▶ [What to work on]
Nothing but a number should be given: how many lines of the records include "accomplish"?

▶ [Data for this task]
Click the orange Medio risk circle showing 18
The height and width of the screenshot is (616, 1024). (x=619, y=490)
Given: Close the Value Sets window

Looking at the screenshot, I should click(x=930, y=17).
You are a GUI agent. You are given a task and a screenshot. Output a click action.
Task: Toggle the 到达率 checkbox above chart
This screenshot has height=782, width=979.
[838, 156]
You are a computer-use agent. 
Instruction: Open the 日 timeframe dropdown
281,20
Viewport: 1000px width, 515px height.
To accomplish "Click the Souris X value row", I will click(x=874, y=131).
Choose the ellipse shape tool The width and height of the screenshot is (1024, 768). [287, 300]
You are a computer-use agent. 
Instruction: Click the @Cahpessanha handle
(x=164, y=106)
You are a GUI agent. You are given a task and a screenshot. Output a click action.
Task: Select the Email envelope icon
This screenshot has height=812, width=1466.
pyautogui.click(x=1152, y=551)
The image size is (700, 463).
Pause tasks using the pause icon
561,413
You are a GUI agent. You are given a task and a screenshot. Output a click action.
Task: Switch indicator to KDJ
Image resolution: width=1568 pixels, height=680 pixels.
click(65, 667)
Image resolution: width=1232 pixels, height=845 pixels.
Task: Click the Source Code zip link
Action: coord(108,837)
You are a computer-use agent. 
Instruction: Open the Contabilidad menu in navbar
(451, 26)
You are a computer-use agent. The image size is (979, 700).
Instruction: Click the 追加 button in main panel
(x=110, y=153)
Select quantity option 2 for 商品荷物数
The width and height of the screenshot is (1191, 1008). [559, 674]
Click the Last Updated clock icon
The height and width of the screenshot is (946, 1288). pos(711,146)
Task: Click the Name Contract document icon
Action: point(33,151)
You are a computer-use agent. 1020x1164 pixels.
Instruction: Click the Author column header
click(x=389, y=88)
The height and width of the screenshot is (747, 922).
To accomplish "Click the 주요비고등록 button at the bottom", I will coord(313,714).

▶ [Exercise response]
2